Programmed cell death, including apoptosis and ferroptosis, can been induced by ROS accumulation (Dixon et al., 2012). Apoptosis is regulated by several signal pathways, including extrinsic and mitochondrial pathways. ROS can stimulate the activation of both pathways. Apoptosis is regulated by several signal pathways, including extrinsic (Romero et al., 2015) and mitochondrial pathway (Green and Llambi, 2015). Given evidence has demonstrated that ROS can stimulate the activation of both pathways (Chaudhary et al., 2010, Elkin et al., 2018). Moreover, attributable to higher levels of polyunsaturated fatty acids, cellular and organelle membranes are vulnerable to ROS damage which named “lipid peroxidation” (Que et al., 2018). Ferroptosis, a newly discovered modality of cell death, is mainly caused by lipid peroxidation and intracellular iron catalytic activity. characterized by intracellular metabolic process glutaminolysis and acculturation of ROS, as well as mitochondria membrane potential decrease (Dixon et al., 2012, Yang et al., 2014).

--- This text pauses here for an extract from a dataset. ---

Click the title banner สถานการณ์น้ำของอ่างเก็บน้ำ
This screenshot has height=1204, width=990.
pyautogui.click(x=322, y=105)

Melatonin, as potent antioxidant, has long been known to effectively eliminate ROS to prevent cells from oxidative stress (Zhang et al., 2020). In addition, melatonin can promote the secretion of testosterone in estrus animals (Deng et al., 2018, Li and Zhou, 2015). LCs are one of the principal cells that produce testosterone and are important for spermatogenesis and body maturation (Zhao et al., 2020). However, the in vitro function of melatonin on apoptosis and ferroptosis of HT-2 toxin-treated LCs has yet to be determined, and the mechanisms of its regulation remain elusive.

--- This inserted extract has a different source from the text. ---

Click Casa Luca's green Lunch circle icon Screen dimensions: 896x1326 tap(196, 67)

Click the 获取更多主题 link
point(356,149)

In current study, we investigated that HT-2 toxin resulted in apoptosis and ferroptosis on sheep LCs in vitro. Moreover, adding melatonin ameliorated the damage of HT-2 toxin and reduced intracellular ROS by maintaining G6PD expression in HT-2 toxin-treated LCs in vitro. Our founding will provide fundamental evidence for the regulatory mechanisms of melatonin in anti-ferroptosis and anti-apoptosis and the effects of melatonin on male reproduction.